On l’entend partout : l’intelligence artificielle s’apprêterait à détruire des millions d’emplois. Certaines études alimentent le scénario d’une grande substitution des humains par les machines. Mais derrière ces projections spectaculaires se dessine une autre réalité : l’IA ne fait pas que remplacer, elle transforme les métiers, en crée de nouveaux et revalorise des compétences bien humaines. Si elle est accompagnée, elle peut devenir moins une menace qu’un puissant moteur d’innovation, d’emploi et de progrès social.
Discours dystopiques, projections alarmistes ou suppressions de postes : le narratif dominant autour de l’intelligence artificielle (IA) dans le monde du travail reste largement anxiogène. Selon EY (source WEF) (2023), sur 673 millions d’emplois analysés à l’échelle mondiale, 83 millions pourraient disparaître d’ici 2027 tandis que 69 millions seraient créés en parallèle. Un rapport de Goldman Sachs plus récent anticipe, pour sa part, que 45 % des emplois administratifs de la zone euro sont menacés par l’automatisation, tout comme 30 % des postes d’encadrement intermédiaire. Quant à McKinsey, il estime que jusqu’à 30 % des tâches actuelles pourraient être automatisées d’ici 2030. « On est en termes d’impact sur une technologie qui va avoir un impact plus conséquent que l’arrivée cumulée de l’ordinateur, d’Internet et du smartphone », pose d’emblée Cyril de Sousa Cardoso, président du groupe Polaria, auteur et expert en IA. De quoi alimenter l’idée d’une « fin du travail » prophétisée par l’économiste Daniel Susskind dans A World Without Work (2020).
Pourtant, une lecture plus nuancée s’impose.
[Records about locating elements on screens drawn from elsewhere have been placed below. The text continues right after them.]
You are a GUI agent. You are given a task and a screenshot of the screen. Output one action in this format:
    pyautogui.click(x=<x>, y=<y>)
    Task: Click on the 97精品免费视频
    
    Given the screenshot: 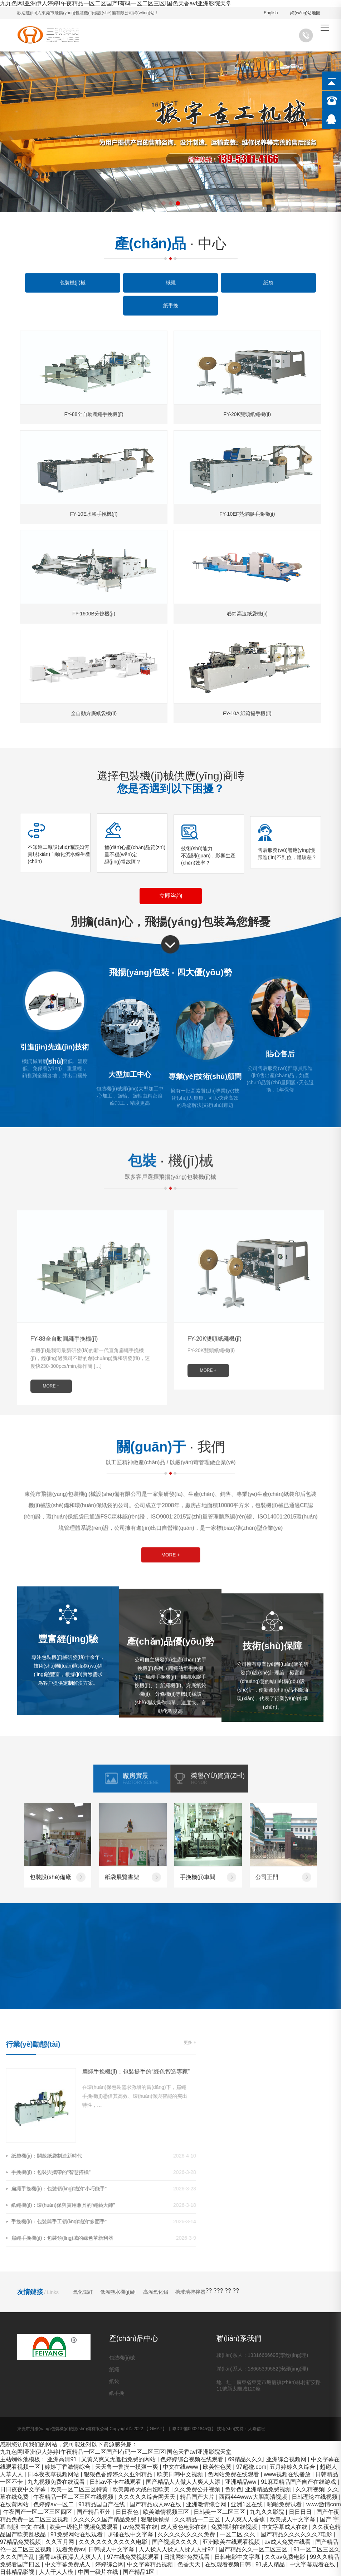 What is the action you would take?
    pyautogui.click(x=21, y=2542)
    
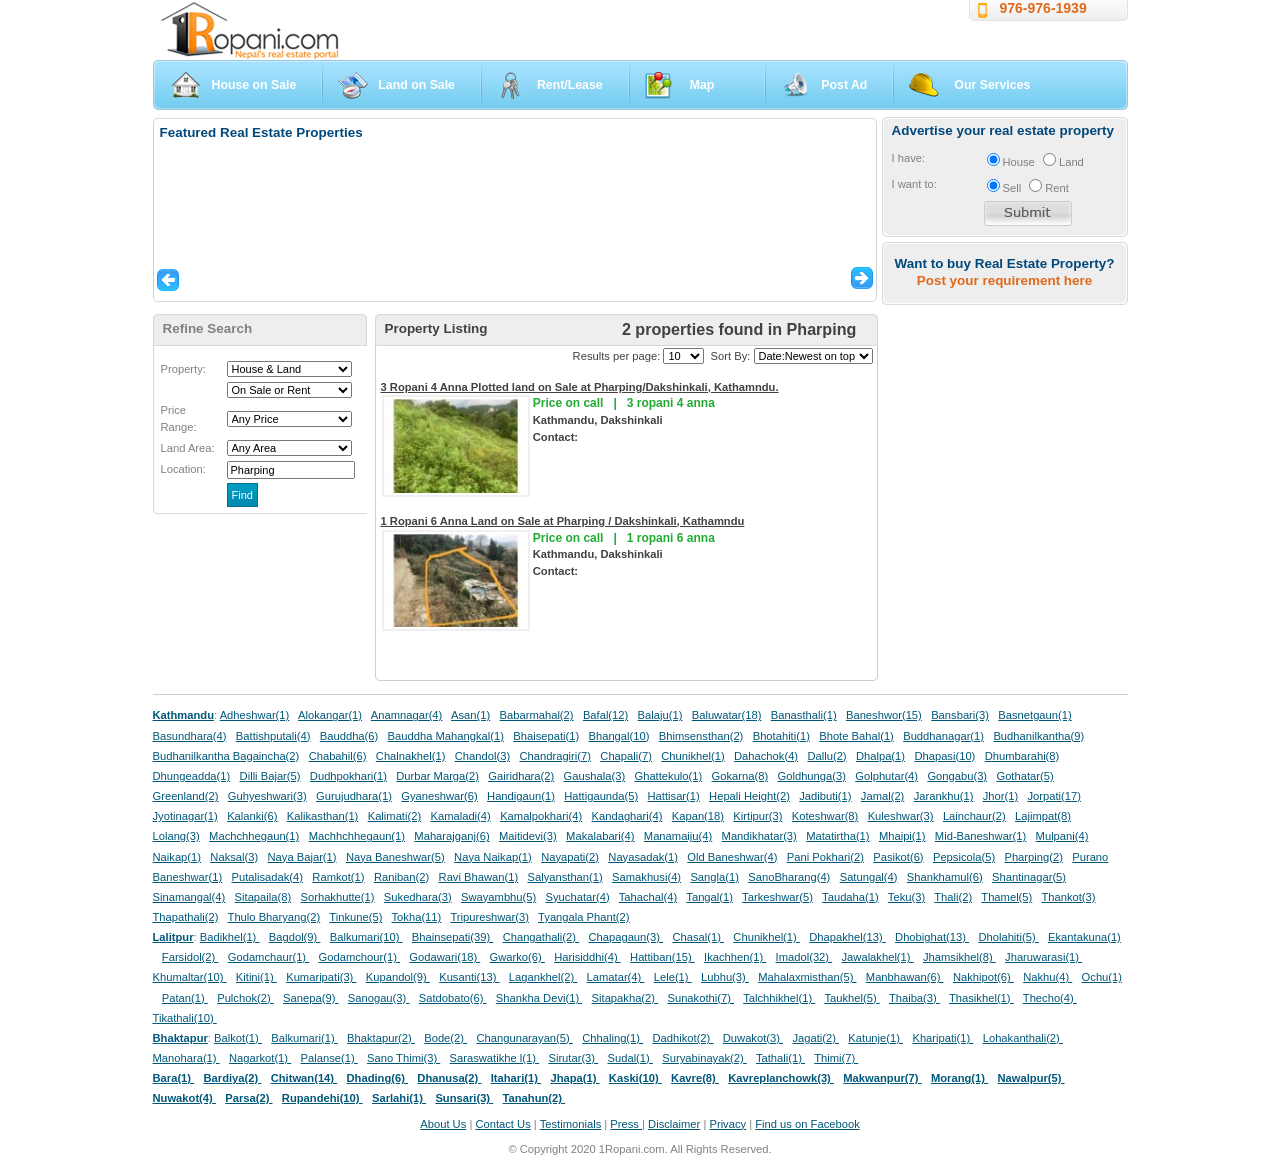 The height and width of the screenshot is (1174, 1280). Describe the element at coordinates (740, 776) in the screenshot. I see `Gokarna(8)` at that location.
Car l’IA, loin de se limiter à remplacer l’humain, redessine les contours des métiers, stimule la créativité et ouvre la voie à des fonctions inédites. D’après une étude récente de Morgan Stanley, 90 % des professions seront touchées par l’IA… mais souvent de manière enrichissante, en alliant intelligence humaine et exécution automatisée. En clair, l’impact net pourrait être positif sur la croissance de l’emploi et sur la valeur ajoutée des tâches confiées aux humains. La question de l’IA n’est plus seulement technologique : elle est sociale et politique. C’est un choix de société, celui d’investir dans les compétences, la requalification et la complémentarité homme-machine pour faire de l’IA un levier de progrès. Décryptage d’une révolution sociétale en marche.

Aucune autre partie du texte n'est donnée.